The notebook covers:
- path setup
- prerequisite checks
- index creation and cache reuse
- summary inspection
- transcript preview
- search tests
- QA tests
- manual playground cells
Indexes generated by the notebook are cached under:
experiments/notebook/artifacts/indexes
Temporary extraction files are written under:
experiments/notebook/artifacts/work
The CLI accepts a JSON config through --config.
Every major part of the runtime is parameterized:
- API endpoints
- selected model ids
- frame sampling rate
- maximum frame count
- whether indexing should continue without audio
- transcript chunk size
- embedding batch size
- search result limits
- reranking behavior
- summary / QA generation token budgets
- Riva backend settings
Minimal example:
{
"api": {
"api_key_env": "NVIDIA_API_KEY",
"embedding_url": "https://integrate.api.nvidia.com/v1/embeddings",
"reranking_url": "https://ai.api.nvidia.com/v1/retrieval/nvidia/llama-nemotron-rerank-1b-v2/reranking",
"chat_url": "https://integrate.api.nvidia.com/v1/chat/completions",
"transcription_url": "https://integrate.api.nvidia.com/v1/audio/transcriptions",
"timeout_seconds": 120.0
},
"models": {
"transcription_model": "nvidia/parakeet-1_1b-rnnt-multilingual-asr",
"embedding_model": "nvidia/llama-nemotron-embed-1b-v2",
"reranking_model": "nvidia/llama-nemotron-rerank-1b-v2",
"vision_language_model": "nvidia/nemotron-nano-12b-v2-vl"
},
"media": {
"ffmpeg_binary": "ffmpeg",
"audio_sample_rate": 16000,
"frame_interval_seconds": 2.0,
"max_frames": 120,
"continue_without_audio": true
},
"chunking": {
"max_chunk_duration_seconds": 24.0,
"max_chunk_characters": 700,
"overlap_segments": 1
},
"search": {
"candidate_pool_size": 8,
"result_limit": 5,
"min_semantic_score": 0.1,
"reranking_enabled": true,
"answer_evidence_count": 6
},
"generation": {
"frame_caption_max_tokens": 200,
"summary_max_tokens": 400,
"answer_max_tokens": 500,
"temperature": 0.2
},
"transcription": {
"backend": "riva_grpc",
"server_uri": "grpc.nvcf.nvidia.com:443",
"use_ssl": true,
"function_id": "71203149-d3b7-4460-8231-1be2543a1fca",
"riva_model_name": null,
"language_code": "en-US",
"max_alternatives": 1,
"enable_word_time_offsets": true,
"automatic_punctuation": true,
"profanity_filter": false,
"verbatim_transcripts": false
}
}When you run a query:
- The query is embedded with the NVIDIA embedding model as a
query. - Stored chunks are already embedded as
passage. - Cosine similarity produces an initial candidate set.

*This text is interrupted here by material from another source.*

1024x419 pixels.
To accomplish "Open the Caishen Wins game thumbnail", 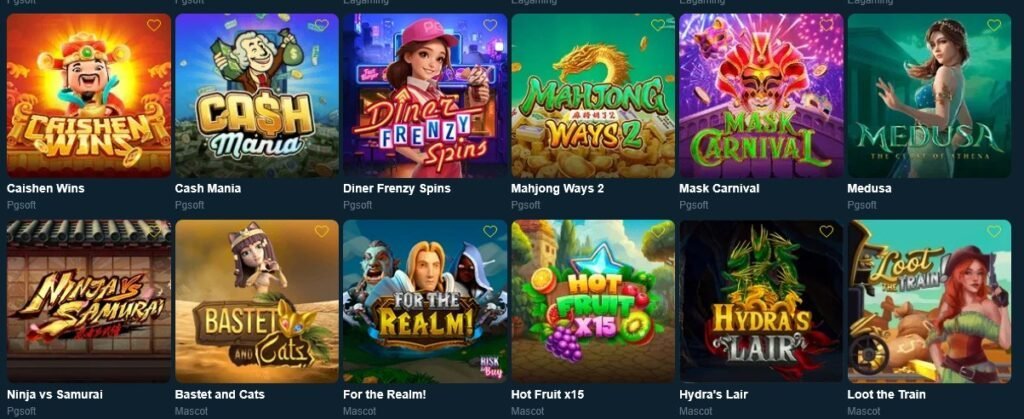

- Optional reranking reorders the best candidates.
- Results are returned with text, modality, and timestamps.
Search can retrieve:
- transcript matches
- visual frame-caption matches
When you ask a question:
- The system first searches the indexed chunks.
- The best hits become the evidence set.
- The assistant prompt includes:
- the video summary
- the retrieved evidence
- the user question
- The NVIDIA chat model generates the final answer.

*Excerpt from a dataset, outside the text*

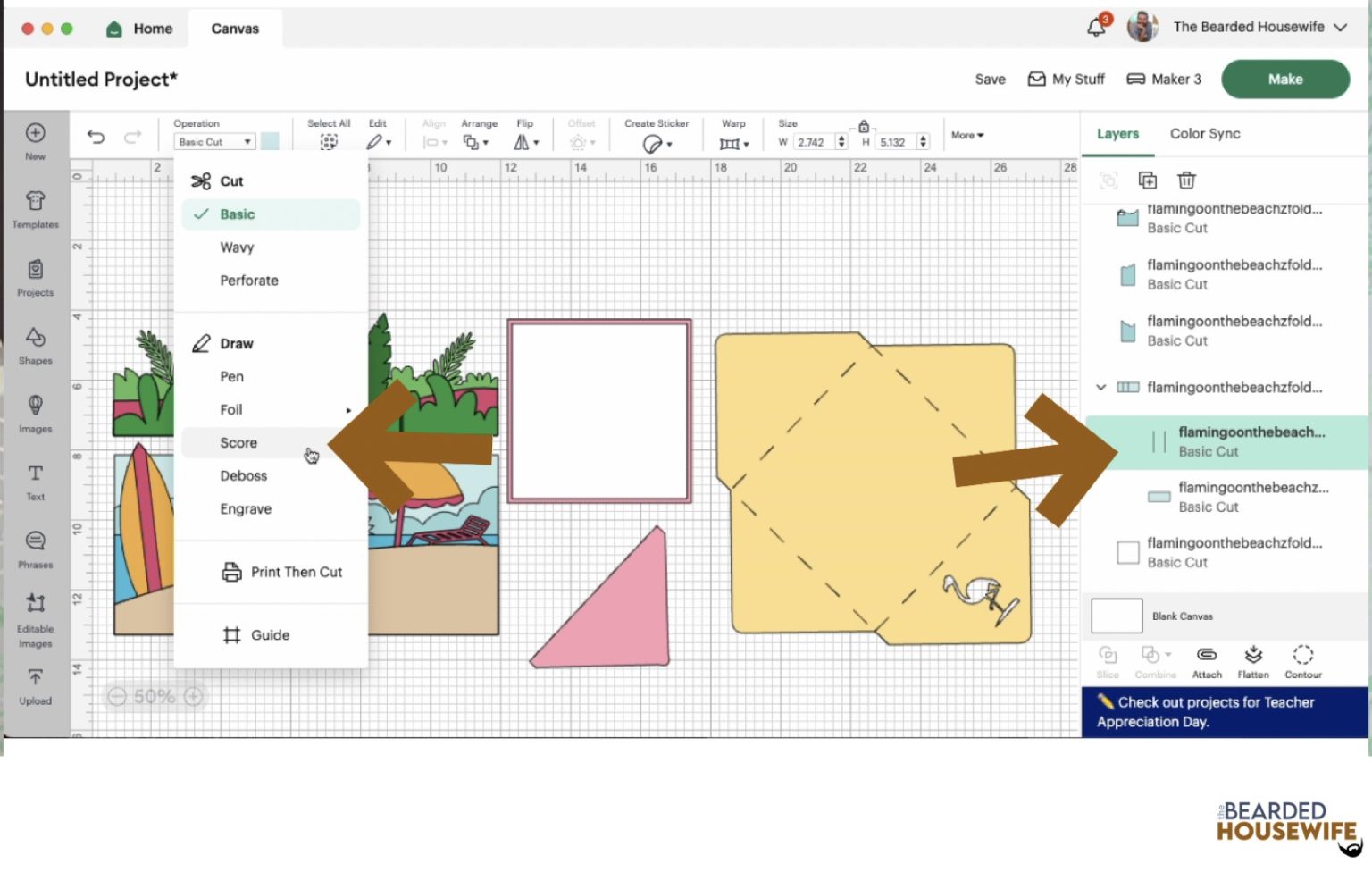Switch to the Color Sync tab
This screenshot has width=1372, height=872.
(1204, 134)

That means QA quality depends directly on:
- frame sampling quality
- frame caption quality
- transcript quality
- retrieval quality
The repository includes unit tests for:
- chunking
- storage round-trip
- indexing behavior
- silent-video handling
- multimodal indexing
- assistant QA behavior
Run them with:
uv run python -m unittest discover -s tests -vMain test files:
- test_chunking.py
- test_service.py
- test_storage.py
- test_assistant.py
- This is a backend-oriented project, not a finished UI chatbot application.

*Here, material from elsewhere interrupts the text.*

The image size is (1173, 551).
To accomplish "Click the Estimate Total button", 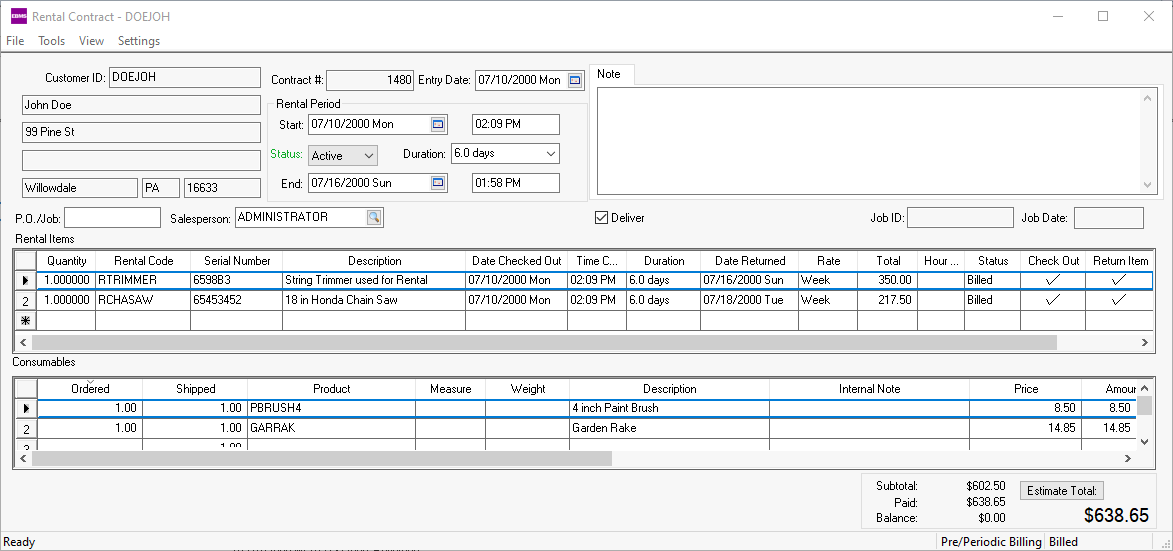I will 1061,490.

- There is no persistent conversation memory layer beyond the current indexed video.
- Visual retrieval is approximate because it relies on sampled frames and generated captions.
- Some NVIDIA endpoints are strict about request shape; the implementation reflects the current API contracts used by this project.
- End-to-end quality depends on the selected model endpoints remaining compatible with the configured request formats.
This project is currently a multimodal video indexing and retrieval backend with a QA layer on top.
It is capable of:
- turning one video into a searchable index
- handling videos with or without useful audio
- searching for visible moments and spoken moments
- generating summaries
- answering grounded questions with timestamps
It is not yet a perfect video-grounding system, but it is a solid modular base for a chatbot-like assistant over local videos.